As I worked my way and my luggage up the steps and onto the Acela train headed for Union Station, I plopped down into the first two available seats. I then hurriedly began the dance, shuffle, swirl where I tried to organize my things so as not to slow up those making their way down the aisle behind me.
Once everything was in place, I breathed that universal, sigh of relief: finally. I had made it. Off the plane. Onto the transit bus. To the ticket window. Over the bridge. And now, onto the train headed for my destination.
It was the instruction card in the seat pocket in front of me that suddenly caught my eyes once I was settled in. And I must admit, it conjured up an unexpected laugh. Which I quickly attempted to stifle.
“Do not exit the train while it is moving.” Really? Do people do that? Oh my.
(I also happened to notice it was in Braille as well. Hmmmmmm.)
It got me to thinking. Aren’t there certain things that should just be understood? You know, we call them “Givens”. But alas, a multitude of today’s population somehow never quite got the memo.
You know, like the one that reads:
– Dear young couple in the plane seats next to me. You do not need to be physically on top of each other and kissing throughout the entire flight. Honest. You will live long enough to do that once we land at the end of our 90 minute flight. And oh, yes, there are single people in the world that just don’t need that today. I, would be one of them. (Sigh.)
– Dear lady: Please cover your mouth when you sneeze or cough.
– Dear sir: When I am trying to get on the escalator, there is no need for you to race me.

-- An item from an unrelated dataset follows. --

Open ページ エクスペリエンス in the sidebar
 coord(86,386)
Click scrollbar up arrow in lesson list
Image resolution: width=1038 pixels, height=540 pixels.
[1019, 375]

We will both get to the bottom (preferably with both of us still standing) if you will just wait your turn. (Some of us were fortunate enough to receive that “wait-in-line-lesson-thing” back in kindergarten, but I digress…)
So, you can imagine my chuckle when the instructions in front of me kindly reminded me to stay in the train until we reached our destination and until it had stopped.
I am pleased to report, I followed the directions.
In today’s day and age, guidelines are sometimes considered so “old school”. It seems we agreed to throw them out of our lives and our culture in the 60s I guess? Not sure. But I do know that perhaps, etiquette, rules, instructions, directions and plain old warnings and guidelines just might not be such a bad idea after all.